If you are up-to-speed on internet (or texting) lingo, you know that TLDR (or TL;DR) means “too long, didn’t read.” Today, having access to too much information (TMI) can be a serious drain on those whose work involves spending much of the day involved in projects and tasks that include researching and capturing information that is then transformed into understanding, wisdom and advice. Too often, some of that information gets misplaced or lost, which leads to researching and capturing information all over again. Sure, there’s Google to help you search for that lost information, but it is often locked up in a company’s own network, or on someone else’s computer. 


Sobering statistics about how much time we spend searching for information

13% | Increase since 2002 of an engineer’s time spent searching for information. (Source:  IHS Knowledge Collections Webinar )

8 | How many searches it takes a worker to find the right document and information. (Source: SearchYourCloud)

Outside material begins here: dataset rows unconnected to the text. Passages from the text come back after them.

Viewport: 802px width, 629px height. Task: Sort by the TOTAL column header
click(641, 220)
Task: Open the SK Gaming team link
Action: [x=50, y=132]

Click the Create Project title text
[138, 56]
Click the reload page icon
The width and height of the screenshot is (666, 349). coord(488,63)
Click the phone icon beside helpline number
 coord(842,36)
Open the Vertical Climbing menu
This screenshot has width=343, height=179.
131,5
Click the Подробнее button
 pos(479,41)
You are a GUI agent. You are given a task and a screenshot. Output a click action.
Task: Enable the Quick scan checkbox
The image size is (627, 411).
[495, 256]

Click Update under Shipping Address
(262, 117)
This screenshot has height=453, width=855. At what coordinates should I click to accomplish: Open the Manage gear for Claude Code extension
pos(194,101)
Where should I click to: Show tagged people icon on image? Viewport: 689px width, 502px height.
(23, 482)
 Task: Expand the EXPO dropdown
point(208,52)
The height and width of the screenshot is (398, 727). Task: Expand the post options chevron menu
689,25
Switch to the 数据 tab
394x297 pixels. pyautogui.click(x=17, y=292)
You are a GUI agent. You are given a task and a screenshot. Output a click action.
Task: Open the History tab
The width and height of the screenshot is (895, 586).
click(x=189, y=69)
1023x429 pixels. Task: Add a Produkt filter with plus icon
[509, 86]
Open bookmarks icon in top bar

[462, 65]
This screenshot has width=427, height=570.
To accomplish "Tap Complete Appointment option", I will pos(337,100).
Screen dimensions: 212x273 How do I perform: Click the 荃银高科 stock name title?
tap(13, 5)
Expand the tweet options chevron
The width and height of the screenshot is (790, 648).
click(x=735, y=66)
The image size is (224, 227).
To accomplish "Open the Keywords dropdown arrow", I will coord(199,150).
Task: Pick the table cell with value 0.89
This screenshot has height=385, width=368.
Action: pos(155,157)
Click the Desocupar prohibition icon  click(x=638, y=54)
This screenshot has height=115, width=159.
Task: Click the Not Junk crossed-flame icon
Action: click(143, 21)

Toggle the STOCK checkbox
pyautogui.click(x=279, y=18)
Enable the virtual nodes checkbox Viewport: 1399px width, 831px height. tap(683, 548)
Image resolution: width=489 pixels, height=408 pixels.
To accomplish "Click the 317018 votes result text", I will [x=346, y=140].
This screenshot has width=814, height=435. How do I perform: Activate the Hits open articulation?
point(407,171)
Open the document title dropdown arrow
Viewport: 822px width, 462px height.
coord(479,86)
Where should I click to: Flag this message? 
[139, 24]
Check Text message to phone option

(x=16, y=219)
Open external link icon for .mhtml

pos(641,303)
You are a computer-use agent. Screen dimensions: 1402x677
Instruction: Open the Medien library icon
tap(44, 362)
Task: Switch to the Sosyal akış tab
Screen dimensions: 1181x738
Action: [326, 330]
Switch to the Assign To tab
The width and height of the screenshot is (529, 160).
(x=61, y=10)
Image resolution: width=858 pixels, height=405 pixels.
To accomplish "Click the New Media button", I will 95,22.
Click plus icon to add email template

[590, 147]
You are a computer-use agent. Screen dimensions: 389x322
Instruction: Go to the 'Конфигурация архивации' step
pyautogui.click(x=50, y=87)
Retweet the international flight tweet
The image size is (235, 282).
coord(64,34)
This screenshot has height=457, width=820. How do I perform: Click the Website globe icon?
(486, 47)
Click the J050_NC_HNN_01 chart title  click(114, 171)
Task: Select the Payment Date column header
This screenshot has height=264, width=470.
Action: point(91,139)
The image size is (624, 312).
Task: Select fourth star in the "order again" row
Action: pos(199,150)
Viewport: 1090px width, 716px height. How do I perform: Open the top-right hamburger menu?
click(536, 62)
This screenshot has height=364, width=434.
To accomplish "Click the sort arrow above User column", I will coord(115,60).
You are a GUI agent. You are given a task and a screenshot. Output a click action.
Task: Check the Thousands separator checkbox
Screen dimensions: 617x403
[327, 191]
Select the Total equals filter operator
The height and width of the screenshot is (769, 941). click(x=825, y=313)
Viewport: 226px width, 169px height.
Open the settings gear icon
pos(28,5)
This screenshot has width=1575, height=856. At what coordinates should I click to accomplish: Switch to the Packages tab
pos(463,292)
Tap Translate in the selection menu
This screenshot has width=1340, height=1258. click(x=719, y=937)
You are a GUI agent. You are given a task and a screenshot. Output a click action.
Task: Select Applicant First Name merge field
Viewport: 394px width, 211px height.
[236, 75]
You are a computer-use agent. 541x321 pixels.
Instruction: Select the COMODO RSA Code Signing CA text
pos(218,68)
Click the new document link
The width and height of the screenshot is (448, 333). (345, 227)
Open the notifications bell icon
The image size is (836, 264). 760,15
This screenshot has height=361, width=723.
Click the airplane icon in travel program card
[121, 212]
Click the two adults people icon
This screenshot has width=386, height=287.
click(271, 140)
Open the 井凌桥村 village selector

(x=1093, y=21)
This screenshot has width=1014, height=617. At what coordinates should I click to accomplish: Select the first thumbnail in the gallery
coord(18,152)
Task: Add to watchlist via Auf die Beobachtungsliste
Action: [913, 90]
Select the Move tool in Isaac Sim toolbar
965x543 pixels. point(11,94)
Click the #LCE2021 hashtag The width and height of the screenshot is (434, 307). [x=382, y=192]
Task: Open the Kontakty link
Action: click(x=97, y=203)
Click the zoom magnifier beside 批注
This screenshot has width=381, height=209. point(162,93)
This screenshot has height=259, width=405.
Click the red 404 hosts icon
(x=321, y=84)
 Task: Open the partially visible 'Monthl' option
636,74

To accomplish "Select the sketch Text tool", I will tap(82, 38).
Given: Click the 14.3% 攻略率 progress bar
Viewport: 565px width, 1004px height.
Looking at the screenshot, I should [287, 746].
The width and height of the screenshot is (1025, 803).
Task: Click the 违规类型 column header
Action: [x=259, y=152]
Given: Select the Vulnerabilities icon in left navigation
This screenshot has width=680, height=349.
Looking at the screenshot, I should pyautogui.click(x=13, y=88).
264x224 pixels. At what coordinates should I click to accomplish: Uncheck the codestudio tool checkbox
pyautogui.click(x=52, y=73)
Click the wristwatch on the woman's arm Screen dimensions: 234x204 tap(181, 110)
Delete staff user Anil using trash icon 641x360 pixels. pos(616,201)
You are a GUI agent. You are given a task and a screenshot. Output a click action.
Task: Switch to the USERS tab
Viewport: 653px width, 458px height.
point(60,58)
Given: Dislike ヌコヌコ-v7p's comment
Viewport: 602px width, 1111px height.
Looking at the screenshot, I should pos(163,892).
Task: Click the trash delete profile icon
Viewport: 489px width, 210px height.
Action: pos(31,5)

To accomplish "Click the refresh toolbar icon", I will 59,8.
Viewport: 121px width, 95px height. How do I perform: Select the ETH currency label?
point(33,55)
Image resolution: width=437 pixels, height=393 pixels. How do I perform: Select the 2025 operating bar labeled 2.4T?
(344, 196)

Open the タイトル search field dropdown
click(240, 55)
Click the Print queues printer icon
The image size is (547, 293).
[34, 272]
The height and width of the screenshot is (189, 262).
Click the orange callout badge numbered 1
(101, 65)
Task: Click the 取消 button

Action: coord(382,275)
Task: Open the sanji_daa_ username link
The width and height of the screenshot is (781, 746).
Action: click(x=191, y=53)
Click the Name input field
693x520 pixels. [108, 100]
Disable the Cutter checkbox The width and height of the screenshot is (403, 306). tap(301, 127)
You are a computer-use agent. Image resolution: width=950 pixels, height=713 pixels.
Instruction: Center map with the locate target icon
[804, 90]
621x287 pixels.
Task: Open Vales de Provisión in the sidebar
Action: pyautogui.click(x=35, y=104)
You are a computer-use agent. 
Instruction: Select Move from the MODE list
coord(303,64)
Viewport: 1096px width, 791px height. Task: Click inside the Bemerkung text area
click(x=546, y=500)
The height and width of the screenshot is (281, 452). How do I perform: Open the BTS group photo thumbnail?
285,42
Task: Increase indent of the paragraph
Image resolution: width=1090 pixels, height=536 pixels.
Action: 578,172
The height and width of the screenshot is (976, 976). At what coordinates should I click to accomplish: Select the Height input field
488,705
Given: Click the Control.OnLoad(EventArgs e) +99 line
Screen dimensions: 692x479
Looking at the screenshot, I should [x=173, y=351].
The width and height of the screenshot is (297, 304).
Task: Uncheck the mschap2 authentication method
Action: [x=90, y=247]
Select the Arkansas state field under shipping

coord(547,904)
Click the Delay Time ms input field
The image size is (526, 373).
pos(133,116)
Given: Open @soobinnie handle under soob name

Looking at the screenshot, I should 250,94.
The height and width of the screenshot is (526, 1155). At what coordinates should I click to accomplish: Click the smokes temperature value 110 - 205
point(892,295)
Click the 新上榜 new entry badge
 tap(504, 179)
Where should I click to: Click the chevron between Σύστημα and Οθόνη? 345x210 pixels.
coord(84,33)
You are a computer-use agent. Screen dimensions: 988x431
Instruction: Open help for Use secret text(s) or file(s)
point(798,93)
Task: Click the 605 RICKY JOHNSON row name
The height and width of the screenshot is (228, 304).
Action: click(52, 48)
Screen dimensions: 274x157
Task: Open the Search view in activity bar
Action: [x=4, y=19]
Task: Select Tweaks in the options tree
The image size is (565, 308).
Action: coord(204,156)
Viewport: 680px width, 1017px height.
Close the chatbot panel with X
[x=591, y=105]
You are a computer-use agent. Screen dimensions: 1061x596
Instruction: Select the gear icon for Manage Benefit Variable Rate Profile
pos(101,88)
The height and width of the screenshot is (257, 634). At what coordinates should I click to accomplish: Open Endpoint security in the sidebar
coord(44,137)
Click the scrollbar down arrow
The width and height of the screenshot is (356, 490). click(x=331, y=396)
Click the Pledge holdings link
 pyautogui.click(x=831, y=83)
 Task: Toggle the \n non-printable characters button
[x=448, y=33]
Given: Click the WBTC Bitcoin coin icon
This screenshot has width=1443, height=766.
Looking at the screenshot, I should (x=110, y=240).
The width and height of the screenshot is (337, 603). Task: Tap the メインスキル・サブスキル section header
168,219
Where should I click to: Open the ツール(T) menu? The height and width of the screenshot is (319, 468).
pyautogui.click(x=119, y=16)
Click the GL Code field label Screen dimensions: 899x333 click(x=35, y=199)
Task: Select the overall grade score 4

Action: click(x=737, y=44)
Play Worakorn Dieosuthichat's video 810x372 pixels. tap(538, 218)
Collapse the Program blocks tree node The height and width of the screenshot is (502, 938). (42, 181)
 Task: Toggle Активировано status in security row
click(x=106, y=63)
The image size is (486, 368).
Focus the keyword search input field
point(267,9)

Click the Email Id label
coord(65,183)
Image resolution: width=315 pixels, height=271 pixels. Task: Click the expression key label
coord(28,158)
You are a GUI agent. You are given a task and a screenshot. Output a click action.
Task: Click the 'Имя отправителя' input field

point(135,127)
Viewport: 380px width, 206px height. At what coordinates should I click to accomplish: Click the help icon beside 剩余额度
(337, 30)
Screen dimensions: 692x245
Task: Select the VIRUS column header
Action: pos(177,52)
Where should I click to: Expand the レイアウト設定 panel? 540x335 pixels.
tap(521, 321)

19.8% (1 day per week) | The time that is wasted by employees searching for information to do their job effectively, (Source: A Fifth of Business Time is Wasted Searching for Information, says Interact)

30% (2.5 hours) | The time each day a “knowledge worker” spends searching for information. (Source: Information: The Lifeblood of the Enterprise.)

60% | Percentage of executives who feel that time constraints and lack of understanding of how to find information were preventing their employees from finding the information they needed. (Source: Information: The Lifeblood of the Enterprise.)

Where information gets lost

Note: The following list of places information gets lost around the office is not the results of scientific research. It is based on my personal 30-year experience of not being able to find 19 percent of the information I needed, but couldn’t find. (Note: In a future article, we will focus on finding information on the web. The following is focused on information that’s in-house.)

In an email thread

Bouncing back and forth on an email reply thread can bury any information worth keeping (or losing). Even email that uses Google search is unfindable after 4–5 replies. Email places information in silos that are impossible for others to obtain. An email thread is where information goes to die until half of a sentence is needed to prove you didn’t do something you were supposed to.

In an email inbox

If someone has more than 100 email messages in their inbox, they may as well have 1,000. Email that is sitting in an inbox is email that will be lost, sooner or later, by one or two people. It’s silo information that can only be found via search, then, only if you are lucky enough to recall the exact words you need to find it.

In text messages

Like email, but worse.

On a server

In too many small businesses, a shared server on an office network turns into a big basket of confusion and chaos as people start making up their own filing conventions. One group will start filing information by project, another group with file things according to clients. Soon, some employees are filing photos in one file and documents in another, despite the photos and documents are both related to the same job.

How to cut down on wasted time spent searching for information

Create a company-wide convention for naming files and folders

Chances are, everyone in the office creates file and folder names using their own system. However, when two or more people are gathered around a project, a standardized filing format will reduce the time necessary to find something you need that was created by someone else. Such standardization should be a part of everything else on this list.

Train and be an example

Lead by example. This is a classic example of the weakest link syndrome: Your information management solution will be only as good as the person who doesn’t adhere to it.

Use cloud-based, office-suite software

G-Suite or Microsoft Office 365 are the leaders in the cloud-based office or productivity suite of software that includes spreadsheet, presentation, word processing and other work-related applications and features like email and file storage. (See project management, below, for advice on using office-suite software).

Use a project management software platform for all collaborative projects

There is software made precisely to solve the problem of organizing e-mail, texting, organizing and sharing digital information and the digital pieces and parts of a typical work-related project. It’s called “project management” or “project flow” software. There are several brands of project management software but the one we use at SmallBusiness.com is Basecamp 3.

Use Slack if you aren’t using Basecamp 3

Basecamp 3 and the office-communication platform Slack have several features and benefits that overlap one-another. Organizing various types of communication and collaboration around projects is the obvious similarity. However, if you use both, that overlap can quickly lead to confusing redundancies. Despite Slack having the lion’s share of hype these days, Basecamp 3 is a more robust project management platform. Slack is more focused on capturing and organizing communication related to a project, including audio and video conferences.

Instead of subscribing to email lists, use Feedly 

If you use a newsfeed organization software platform like Feedly, every time one of your important news sources publishes a new article (or podcast), it will go straight into a set of files and folders organized in whatever manner you’d like. (Here’s a good tutorial on how to use Feedly.)

Use Evernote

There’s nothing that comes close to matching the versatility of Evernote. For capturing and organizing information you want to file away for a later day, using Evernote’s filing and tagging features will enable you to find anything later.

Don’t use email to store any information about anything

It will take you twice the time it would take using project management software.